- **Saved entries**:
══════════════════════════════

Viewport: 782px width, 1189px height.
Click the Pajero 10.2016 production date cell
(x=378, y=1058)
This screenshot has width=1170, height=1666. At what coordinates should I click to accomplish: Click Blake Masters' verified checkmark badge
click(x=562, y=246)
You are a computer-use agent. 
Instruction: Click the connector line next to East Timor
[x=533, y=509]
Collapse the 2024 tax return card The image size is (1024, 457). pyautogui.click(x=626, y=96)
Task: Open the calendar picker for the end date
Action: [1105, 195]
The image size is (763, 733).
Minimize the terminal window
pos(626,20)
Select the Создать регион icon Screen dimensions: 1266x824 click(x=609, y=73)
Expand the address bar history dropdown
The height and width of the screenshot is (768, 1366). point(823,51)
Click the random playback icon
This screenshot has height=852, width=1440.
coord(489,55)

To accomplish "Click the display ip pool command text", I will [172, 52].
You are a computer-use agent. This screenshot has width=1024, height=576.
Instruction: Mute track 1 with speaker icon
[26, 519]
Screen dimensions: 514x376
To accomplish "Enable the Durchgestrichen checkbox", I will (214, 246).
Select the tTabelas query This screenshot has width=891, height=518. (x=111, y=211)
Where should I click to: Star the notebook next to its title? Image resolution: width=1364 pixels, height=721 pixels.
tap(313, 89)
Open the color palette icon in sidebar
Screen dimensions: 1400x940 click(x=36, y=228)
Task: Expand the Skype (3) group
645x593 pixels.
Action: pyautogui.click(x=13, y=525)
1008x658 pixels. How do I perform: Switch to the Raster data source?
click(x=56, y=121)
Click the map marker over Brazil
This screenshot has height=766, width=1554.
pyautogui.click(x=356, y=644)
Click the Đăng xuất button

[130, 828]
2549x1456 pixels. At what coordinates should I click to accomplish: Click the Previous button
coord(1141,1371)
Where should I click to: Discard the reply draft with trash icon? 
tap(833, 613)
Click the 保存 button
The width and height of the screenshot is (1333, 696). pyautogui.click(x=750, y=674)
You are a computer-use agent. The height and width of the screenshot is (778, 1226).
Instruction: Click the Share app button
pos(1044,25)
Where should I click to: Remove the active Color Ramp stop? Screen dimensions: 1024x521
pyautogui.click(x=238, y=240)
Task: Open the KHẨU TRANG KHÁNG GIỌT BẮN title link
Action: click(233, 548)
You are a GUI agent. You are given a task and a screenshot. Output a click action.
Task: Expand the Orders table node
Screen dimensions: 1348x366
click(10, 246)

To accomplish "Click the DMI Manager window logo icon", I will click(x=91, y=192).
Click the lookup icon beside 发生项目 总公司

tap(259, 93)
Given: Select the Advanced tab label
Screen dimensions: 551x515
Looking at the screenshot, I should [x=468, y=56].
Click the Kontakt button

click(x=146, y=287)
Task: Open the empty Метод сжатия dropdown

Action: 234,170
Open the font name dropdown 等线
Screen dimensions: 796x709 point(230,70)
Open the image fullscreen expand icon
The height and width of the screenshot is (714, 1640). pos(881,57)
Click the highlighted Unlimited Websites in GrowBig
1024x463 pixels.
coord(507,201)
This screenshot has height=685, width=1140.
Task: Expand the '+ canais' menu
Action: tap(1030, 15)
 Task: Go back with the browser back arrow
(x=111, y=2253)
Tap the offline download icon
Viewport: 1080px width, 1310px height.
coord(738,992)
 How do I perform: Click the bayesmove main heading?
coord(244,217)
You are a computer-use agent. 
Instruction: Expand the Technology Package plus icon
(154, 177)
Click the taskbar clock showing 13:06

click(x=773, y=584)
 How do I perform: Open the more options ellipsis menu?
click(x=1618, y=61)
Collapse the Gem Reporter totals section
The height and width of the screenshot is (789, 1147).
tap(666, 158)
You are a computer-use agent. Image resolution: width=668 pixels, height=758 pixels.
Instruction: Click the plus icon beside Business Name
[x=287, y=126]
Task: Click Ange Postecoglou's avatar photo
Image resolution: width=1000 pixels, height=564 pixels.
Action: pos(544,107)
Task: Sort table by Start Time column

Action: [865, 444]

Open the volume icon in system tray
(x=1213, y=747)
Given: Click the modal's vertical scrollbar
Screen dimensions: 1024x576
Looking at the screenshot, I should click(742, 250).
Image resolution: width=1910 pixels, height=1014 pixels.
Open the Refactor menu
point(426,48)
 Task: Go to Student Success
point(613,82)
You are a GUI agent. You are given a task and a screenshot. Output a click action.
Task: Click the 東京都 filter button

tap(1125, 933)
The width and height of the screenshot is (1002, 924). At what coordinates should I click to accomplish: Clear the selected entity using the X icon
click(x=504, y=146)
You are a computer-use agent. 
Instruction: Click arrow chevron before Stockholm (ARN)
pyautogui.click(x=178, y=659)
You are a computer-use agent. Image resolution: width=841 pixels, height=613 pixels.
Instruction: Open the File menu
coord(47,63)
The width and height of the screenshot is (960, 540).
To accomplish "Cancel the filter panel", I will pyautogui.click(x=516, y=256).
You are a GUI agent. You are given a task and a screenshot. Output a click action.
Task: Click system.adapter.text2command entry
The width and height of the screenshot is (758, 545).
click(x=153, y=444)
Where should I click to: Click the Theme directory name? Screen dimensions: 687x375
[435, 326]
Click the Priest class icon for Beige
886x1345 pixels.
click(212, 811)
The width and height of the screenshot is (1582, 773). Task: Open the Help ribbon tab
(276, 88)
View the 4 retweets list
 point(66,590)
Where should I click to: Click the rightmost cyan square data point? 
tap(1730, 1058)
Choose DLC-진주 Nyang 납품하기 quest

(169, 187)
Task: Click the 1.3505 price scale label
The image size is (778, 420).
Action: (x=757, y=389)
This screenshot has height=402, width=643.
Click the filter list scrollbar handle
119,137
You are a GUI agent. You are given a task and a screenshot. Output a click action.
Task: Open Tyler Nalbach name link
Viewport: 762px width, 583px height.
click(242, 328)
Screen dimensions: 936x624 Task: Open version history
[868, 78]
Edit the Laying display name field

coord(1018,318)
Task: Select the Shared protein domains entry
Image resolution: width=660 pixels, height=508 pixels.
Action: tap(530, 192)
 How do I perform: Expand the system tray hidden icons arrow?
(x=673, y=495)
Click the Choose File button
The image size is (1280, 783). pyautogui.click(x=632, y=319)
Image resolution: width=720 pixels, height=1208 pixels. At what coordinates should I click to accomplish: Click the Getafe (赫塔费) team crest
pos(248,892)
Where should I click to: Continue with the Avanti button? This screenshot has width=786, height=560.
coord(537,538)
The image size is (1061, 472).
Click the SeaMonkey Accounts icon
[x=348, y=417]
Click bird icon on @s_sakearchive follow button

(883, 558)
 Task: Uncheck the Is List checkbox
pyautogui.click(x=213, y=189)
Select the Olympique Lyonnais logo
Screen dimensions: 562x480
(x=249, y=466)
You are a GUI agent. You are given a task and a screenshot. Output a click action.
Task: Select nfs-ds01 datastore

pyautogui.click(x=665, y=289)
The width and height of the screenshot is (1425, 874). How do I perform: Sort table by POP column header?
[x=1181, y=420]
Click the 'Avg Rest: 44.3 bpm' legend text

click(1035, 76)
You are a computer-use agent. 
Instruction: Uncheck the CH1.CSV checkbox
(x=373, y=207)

══════════════════════════════

- **TASK TO CARRY OUT**: Considering only the data above, return the lines in which "label" occurs.

- **ANSWER SECTION**:
Given: Select the Advanced tab label
Task: Click the 1.3505 price scale label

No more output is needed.